### Task requirements:
Filter the records and copy every line that holds the string "coordinates".
►
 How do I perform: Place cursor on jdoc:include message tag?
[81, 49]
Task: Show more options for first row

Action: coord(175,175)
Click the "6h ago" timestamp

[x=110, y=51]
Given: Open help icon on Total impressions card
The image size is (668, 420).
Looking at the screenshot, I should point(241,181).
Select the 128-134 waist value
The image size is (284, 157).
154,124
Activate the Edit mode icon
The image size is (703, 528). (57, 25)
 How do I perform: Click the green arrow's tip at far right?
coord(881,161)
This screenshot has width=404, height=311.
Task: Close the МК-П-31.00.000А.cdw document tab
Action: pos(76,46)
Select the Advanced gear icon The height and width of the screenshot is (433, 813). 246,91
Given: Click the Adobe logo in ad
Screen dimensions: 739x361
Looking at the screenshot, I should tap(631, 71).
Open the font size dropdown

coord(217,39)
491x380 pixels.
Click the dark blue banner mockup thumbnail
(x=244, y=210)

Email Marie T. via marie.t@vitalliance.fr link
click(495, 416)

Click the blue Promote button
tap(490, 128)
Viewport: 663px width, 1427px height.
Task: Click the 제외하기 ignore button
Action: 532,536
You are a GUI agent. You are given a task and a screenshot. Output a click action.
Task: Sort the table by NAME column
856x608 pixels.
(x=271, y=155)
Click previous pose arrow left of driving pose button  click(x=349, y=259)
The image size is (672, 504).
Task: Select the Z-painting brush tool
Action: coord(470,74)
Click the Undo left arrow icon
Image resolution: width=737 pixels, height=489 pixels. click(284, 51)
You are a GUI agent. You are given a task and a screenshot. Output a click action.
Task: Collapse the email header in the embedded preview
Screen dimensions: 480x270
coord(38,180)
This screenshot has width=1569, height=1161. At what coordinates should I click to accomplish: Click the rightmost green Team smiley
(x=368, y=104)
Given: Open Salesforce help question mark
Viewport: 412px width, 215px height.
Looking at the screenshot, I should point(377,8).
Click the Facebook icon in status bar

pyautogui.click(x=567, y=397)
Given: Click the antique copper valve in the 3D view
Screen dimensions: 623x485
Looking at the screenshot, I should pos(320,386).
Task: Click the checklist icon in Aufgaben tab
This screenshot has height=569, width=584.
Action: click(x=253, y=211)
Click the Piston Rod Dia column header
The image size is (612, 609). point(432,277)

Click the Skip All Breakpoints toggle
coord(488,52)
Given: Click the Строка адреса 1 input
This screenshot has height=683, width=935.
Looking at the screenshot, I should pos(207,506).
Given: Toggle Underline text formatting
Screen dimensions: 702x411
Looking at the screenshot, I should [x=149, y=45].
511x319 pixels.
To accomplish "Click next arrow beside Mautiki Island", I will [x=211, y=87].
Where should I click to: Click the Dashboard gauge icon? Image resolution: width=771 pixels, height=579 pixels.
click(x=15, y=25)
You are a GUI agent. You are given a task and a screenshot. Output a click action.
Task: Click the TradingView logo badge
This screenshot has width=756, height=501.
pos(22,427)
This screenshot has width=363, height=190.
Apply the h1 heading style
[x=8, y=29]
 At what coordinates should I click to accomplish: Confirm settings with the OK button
◄
### Exercise output:
This screenshot has width=1569, height=1161. At what coordinates should I click to accomplish: Click the rightmost green Team smiley
 At what coordinates should I click to accomplish: Confirm settings with the OK button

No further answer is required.